(Stored items)
start

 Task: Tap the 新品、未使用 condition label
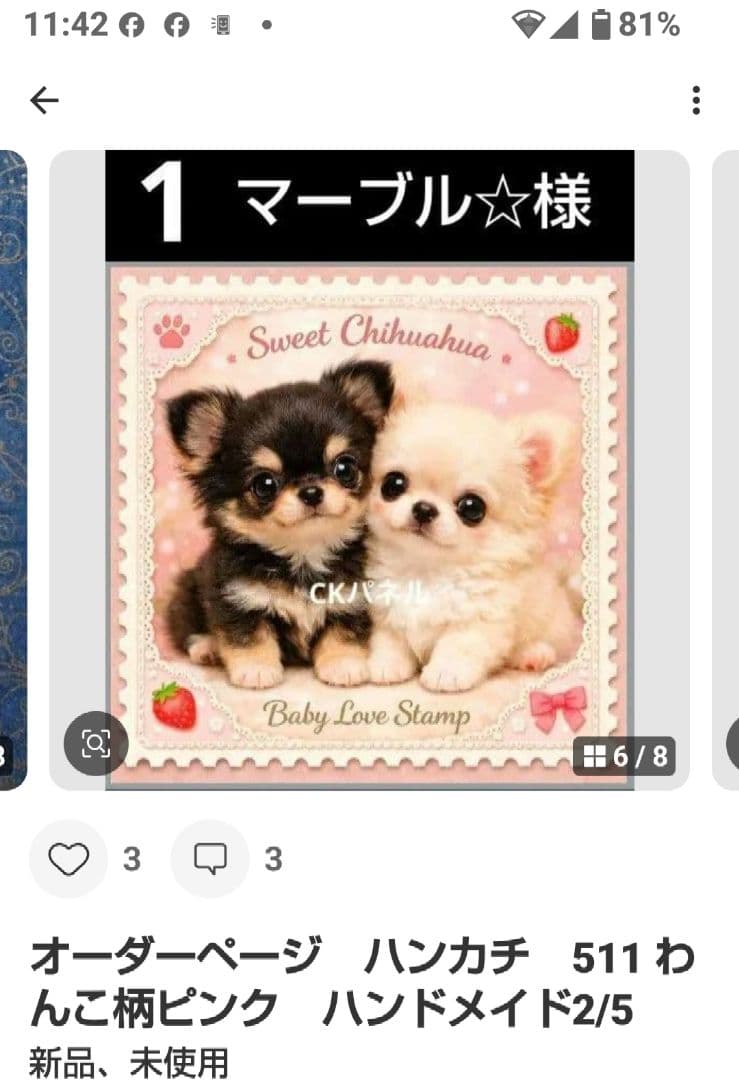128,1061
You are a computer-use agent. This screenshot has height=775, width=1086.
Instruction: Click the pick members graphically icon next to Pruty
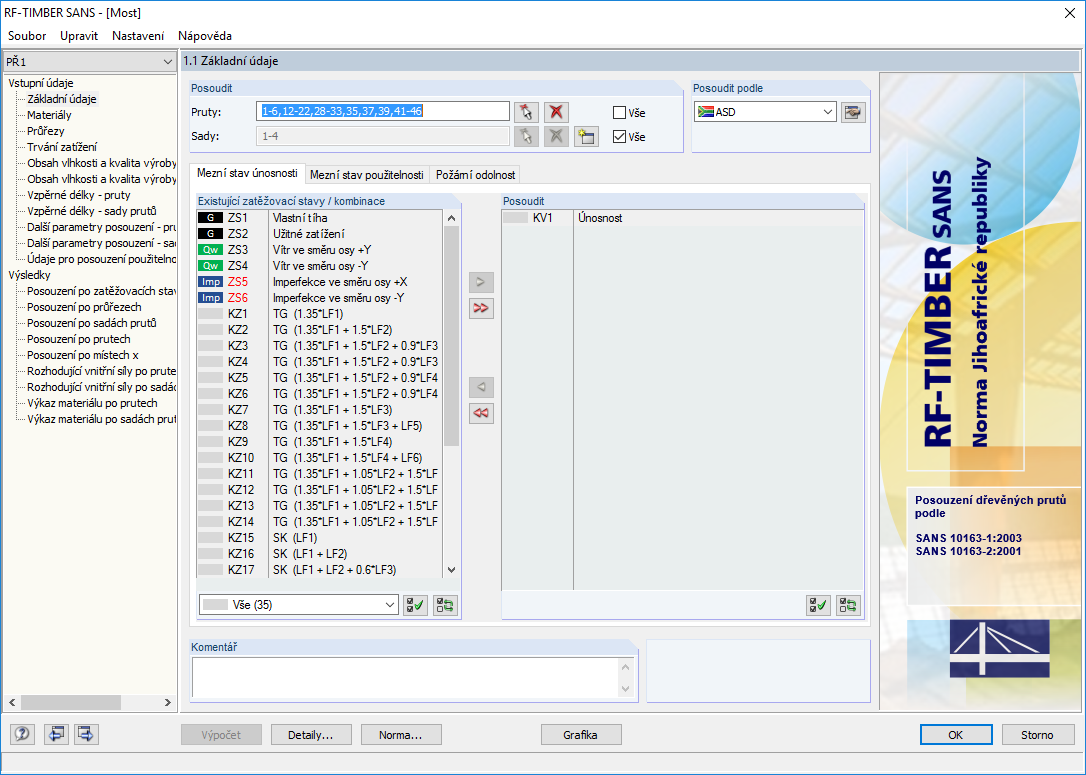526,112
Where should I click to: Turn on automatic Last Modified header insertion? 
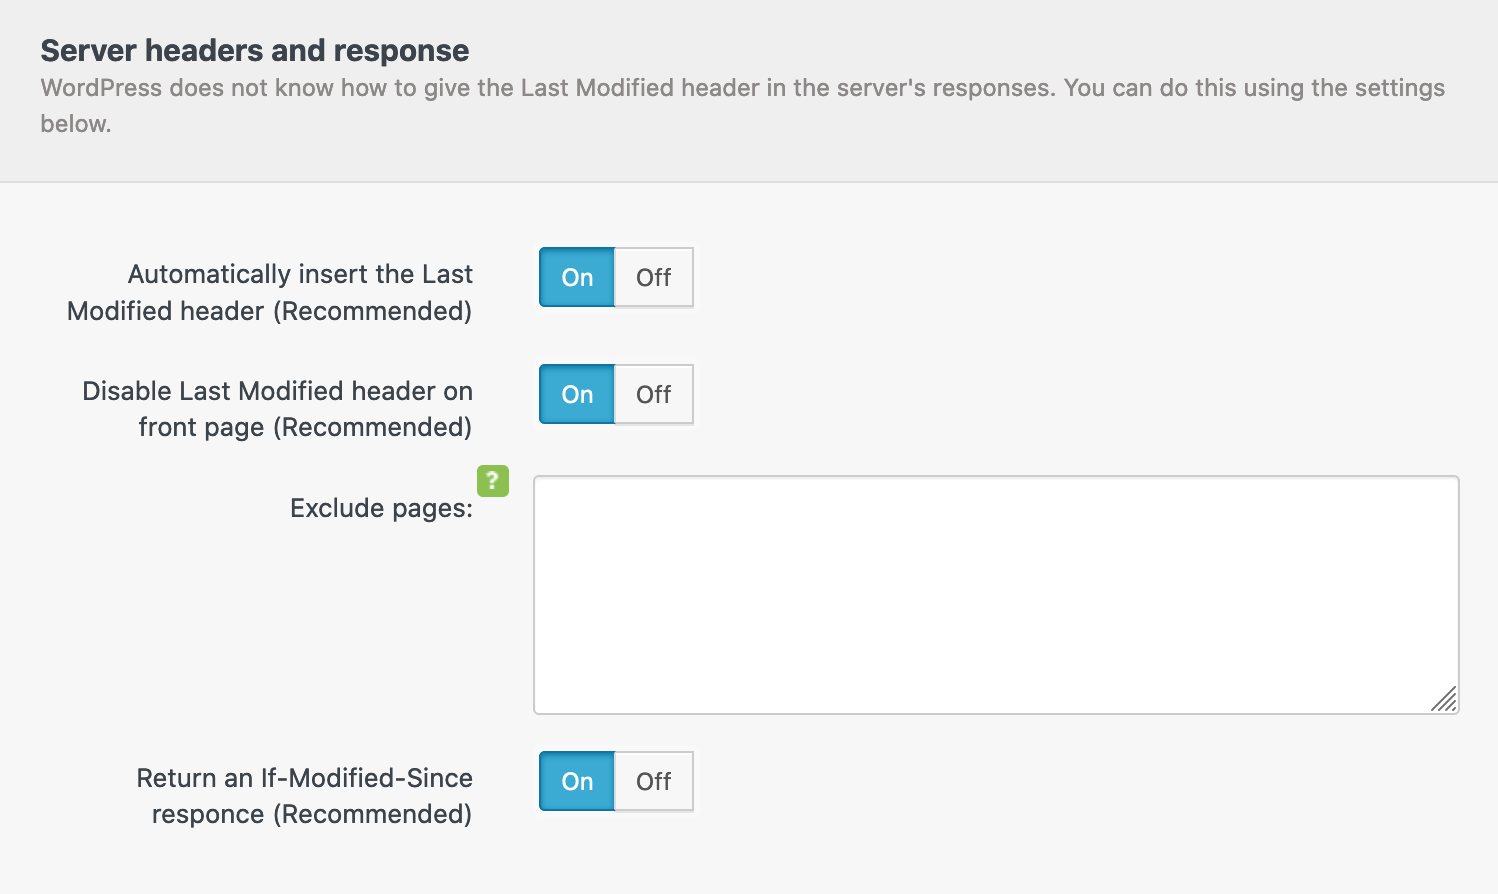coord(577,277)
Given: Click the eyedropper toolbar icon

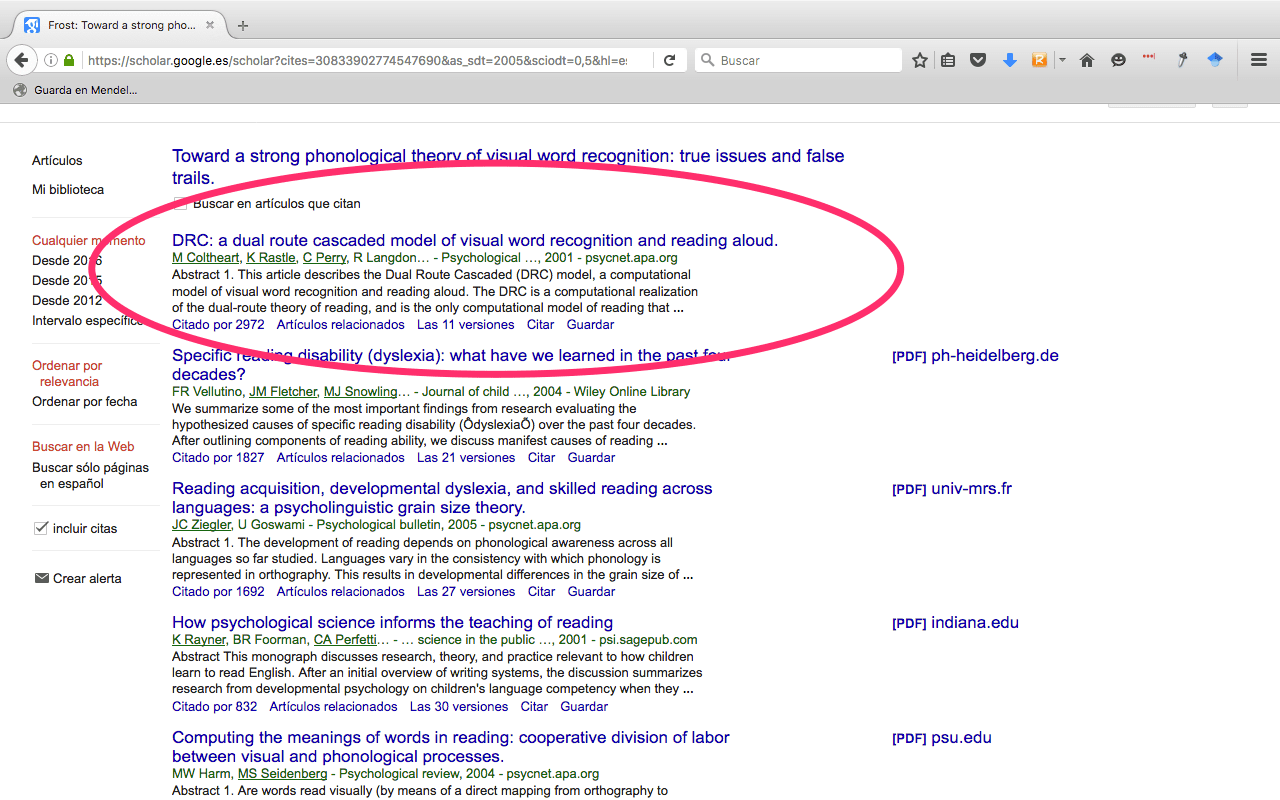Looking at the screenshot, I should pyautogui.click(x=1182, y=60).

end

### Task to carry out
Copy out the lines of the records from the line with "You are a computer-use" up to and including the line with "coord(577,277)", word for word. Leave out the pictures.

### The result
You are a computer-use agent. This screenshot has height=775, width=1086.
Instruction: Click the pick members graphically icon next to Pruty
526,112
Where should I click to: Turn on automatic Last Modified header insertion? 
coord(577,277)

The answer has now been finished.